(Collected data entries)
+ + +

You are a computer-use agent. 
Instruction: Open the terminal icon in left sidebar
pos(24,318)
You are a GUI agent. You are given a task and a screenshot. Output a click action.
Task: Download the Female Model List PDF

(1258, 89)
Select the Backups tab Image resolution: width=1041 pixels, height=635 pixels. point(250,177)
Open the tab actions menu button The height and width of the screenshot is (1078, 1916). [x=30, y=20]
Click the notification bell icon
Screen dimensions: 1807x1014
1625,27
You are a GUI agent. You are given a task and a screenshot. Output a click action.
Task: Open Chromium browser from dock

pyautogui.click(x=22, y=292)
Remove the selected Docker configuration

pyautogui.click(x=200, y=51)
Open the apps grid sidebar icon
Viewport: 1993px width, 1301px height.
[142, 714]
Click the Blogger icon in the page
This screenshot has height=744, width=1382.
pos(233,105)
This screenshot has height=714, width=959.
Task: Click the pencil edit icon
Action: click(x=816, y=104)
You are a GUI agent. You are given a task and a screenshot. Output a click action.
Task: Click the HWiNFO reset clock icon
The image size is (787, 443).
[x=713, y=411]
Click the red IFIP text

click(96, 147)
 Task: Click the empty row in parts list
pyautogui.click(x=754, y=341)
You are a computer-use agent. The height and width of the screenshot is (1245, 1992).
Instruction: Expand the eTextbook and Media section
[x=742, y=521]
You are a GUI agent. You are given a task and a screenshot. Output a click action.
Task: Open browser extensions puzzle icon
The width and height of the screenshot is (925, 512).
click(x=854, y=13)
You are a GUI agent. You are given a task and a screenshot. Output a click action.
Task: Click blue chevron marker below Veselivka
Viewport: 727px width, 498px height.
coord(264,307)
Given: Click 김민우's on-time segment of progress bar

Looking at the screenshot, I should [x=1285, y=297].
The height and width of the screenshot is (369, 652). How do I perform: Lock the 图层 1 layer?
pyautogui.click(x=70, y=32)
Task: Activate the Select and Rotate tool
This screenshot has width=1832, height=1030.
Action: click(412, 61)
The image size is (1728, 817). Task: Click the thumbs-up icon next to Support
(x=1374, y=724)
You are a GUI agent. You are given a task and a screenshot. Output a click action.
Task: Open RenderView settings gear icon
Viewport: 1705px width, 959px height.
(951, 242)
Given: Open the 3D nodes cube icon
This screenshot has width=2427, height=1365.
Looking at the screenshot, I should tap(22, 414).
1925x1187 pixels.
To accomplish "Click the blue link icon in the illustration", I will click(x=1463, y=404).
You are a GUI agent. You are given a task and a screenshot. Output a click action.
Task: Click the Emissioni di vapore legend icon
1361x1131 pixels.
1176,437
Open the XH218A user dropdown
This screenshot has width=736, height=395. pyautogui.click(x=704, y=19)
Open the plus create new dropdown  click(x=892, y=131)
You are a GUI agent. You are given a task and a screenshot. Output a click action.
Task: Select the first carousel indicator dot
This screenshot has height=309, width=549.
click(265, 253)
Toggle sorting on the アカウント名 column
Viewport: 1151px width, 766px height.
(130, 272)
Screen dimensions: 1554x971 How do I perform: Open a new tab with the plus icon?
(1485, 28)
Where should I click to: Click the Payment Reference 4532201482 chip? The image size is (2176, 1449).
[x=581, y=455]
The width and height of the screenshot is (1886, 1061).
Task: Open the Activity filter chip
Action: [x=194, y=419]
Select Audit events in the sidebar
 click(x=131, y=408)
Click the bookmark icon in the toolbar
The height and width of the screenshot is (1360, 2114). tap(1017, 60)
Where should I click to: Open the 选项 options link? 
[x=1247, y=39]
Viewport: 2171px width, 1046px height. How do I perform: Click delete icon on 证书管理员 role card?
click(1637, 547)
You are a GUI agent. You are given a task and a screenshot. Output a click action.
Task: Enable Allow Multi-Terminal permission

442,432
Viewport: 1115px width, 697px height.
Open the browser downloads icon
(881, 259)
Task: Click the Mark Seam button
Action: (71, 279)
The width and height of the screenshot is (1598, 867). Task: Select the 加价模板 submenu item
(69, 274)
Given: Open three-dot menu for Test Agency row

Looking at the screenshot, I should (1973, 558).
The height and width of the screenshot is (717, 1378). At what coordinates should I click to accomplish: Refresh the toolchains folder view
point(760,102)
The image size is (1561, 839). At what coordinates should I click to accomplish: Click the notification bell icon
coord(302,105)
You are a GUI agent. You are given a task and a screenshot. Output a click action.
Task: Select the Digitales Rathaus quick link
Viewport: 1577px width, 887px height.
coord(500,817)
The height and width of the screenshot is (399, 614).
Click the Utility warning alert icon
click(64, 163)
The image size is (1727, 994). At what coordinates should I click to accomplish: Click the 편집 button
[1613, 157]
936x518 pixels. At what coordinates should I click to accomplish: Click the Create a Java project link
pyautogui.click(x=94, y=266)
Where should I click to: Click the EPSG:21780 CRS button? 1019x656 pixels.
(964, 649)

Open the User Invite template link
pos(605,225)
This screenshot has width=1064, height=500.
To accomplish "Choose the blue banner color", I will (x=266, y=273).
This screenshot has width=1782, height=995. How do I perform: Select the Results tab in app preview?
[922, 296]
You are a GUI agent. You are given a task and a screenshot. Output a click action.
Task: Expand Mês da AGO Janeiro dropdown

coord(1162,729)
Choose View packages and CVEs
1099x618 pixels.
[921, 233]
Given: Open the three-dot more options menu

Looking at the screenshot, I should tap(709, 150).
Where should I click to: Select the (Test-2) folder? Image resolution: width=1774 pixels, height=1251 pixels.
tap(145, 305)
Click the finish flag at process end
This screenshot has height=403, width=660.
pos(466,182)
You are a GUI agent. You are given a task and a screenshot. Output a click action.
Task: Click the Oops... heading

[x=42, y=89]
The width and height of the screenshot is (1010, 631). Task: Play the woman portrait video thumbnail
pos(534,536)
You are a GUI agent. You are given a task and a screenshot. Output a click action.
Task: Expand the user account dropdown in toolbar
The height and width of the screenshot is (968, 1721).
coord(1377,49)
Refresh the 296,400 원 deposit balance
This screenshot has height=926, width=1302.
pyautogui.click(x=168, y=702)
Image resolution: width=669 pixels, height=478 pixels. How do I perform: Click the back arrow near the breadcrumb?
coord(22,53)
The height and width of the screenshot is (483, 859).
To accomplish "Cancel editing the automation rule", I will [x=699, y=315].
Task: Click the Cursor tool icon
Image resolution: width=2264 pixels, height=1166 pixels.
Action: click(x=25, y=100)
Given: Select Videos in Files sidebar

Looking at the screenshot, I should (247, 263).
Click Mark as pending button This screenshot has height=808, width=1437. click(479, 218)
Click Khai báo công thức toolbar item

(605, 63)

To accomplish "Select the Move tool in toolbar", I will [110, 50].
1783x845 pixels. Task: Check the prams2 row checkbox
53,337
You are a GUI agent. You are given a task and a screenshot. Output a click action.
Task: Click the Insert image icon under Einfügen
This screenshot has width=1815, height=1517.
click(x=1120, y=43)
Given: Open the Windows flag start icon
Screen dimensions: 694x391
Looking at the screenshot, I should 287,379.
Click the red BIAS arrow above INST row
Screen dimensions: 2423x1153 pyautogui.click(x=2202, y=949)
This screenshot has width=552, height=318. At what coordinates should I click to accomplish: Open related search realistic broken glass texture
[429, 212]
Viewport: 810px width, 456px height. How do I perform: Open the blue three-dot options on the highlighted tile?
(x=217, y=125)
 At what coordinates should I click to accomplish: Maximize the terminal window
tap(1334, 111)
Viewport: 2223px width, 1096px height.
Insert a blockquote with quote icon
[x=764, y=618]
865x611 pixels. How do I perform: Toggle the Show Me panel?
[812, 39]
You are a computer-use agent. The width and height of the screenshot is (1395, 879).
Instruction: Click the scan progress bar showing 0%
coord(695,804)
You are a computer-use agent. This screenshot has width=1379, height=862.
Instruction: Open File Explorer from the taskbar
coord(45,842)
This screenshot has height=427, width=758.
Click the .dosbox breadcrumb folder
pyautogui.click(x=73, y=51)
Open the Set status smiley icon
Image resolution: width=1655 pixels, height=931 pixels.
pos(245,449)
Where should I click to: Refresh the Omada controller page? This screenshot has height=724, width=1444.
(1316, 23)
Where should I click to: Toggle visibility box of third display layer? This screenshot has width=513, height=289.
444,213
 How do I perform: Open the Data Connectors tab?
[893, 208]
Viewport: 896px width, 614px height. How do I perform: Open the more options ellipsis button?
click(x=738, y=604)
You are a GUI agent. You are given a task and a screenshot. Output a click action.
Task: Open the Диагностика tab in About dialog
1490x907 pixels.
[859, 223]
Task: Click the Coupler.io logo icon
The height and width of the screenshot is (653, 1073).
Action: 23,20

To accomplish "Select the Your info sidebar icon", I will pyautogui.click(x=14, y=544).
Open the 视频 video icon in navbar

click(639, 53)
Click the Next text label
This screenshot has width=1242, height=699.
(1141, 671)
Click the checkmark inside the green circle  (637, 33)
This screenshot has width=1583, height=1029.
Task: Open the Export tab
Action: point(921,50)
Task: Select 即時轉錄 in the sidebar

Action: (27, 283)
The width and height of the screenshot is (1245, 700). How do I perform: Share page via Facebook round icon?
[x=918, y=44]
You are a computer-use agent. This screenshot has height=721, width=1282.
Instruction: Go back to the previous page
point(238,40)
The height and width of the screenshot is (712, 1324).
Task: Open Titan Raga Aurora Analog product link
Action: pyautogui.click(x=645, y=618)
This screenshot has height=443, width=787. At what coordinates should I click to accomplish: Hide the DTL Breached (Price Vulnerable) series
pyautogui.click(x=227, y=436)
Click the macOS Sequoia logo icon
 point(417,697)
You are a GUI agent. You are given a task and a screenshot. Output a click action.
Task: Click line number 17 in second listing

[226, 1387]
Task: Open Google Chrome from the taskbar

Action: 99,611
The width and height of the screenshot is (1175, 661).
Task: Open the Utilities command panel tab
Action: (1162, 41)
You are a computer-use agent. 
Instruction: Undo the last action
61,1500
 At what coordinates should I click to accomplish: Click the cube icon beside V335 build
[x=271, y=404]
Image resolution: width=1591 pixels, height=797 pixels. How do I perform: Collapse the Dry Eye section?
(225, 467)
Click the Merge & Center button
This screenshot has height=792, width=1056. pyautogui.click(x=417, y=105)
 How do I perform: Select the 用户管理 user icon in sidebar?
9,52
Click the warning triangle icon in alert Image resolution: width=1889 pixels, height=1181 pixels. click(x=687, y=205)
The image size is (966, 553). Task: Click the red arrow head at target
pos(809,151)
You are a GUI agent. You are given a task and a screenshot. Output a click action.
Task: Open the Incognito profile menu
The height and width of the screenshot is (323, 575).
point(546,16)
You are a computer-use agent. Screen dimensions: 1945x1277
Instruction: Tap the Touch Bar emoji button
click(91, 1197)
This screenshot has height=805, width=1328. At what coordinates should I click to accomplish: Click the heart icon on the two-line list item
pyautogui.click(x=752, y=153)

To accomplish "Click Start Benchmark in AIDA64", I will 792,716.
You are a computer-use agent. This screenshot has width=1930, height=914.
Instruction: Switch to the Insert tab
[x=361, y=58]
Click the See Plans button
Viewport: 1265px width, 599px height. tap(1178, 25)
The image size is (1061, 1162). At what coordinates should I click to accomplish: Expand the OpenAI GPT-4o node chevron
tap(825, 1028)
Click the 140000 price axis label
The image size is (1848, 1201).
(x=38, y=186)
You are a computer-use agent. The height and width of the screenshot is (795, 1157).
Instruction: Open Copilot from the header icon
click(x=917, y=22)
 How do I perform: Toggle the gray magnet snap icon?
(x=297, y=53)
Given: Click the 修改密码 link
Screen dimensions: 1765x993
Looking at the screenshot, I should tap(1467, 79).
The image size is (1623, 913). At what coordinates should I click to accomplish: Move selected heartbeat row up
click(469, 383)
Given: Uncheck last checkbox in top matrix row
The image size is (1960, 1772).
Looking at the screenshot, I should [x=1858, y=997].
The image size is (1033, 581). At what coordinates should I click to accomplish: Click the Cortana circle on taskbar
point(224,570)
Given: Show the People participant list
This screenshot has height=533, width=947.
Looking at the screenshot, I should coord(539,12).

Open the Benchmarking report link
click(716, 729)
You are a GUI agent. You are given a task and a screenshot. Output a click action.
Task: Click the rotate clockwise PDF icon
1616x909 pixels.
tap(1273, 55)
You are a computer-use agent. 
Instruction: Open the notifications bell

+ + +

→ **The task**: Output each line of the records above exactly, beginning at the first, and stop once the line containing "Select the Backups" has been output.

→ **Answer section**:
You are a computer-use agent. 
Instruction: Open the terminal icon in left sidebar
pos(24,318)
You are a GUI agent. You are given a task and a screenshot. Output a click action.
Task: Download the Female Model List PDF

(1258, 89)
Select the Backups tab Image resolution: width=1041 pixels, height=635 pixels. point(250,177)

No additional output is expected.